=== TASK REQUIREMENTS ===
Repeat only the lines from the one containing "Instruction: Open View CloudWatch dashboard" to the final line below, exactly as they read, and leave every picture out.

Dataset entries
+ + + + +

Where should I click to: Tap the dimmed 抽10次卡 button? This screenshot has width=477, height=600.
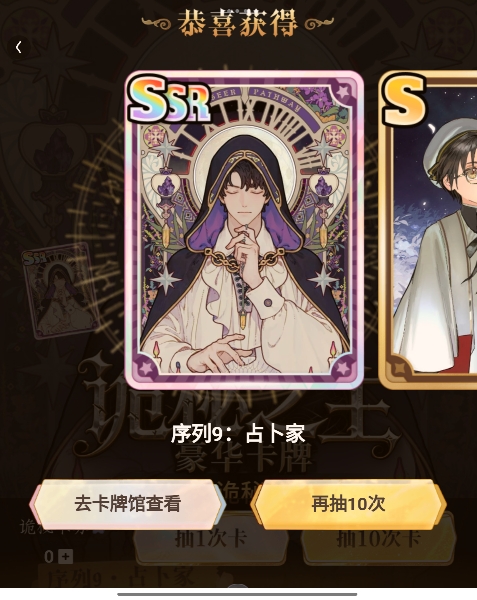click(379, 539)
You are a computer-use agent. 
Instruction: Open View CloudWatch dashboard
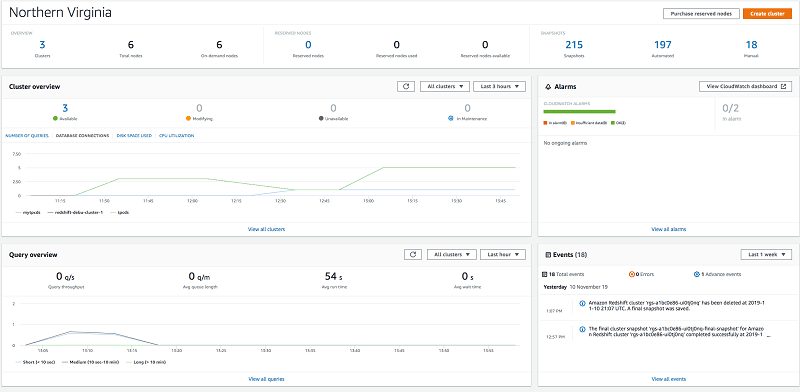point(745,86)
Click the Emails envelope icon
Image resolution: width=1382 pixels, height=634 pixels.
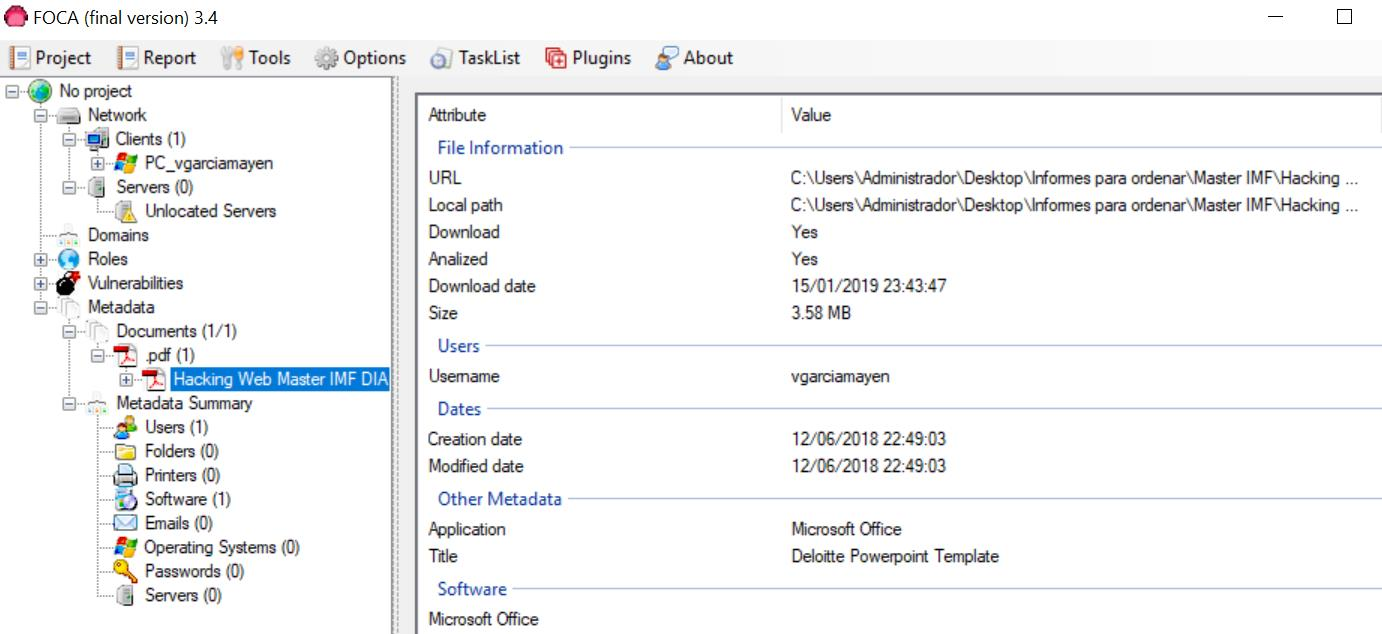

+ + + + +

=== COMPLETED TASK ===
Instruction: Open View CloudWatch dashboard
point(745,86)
Click the Emails envelope icon
Image resolution: width=1382 pixels, height=634 pixels.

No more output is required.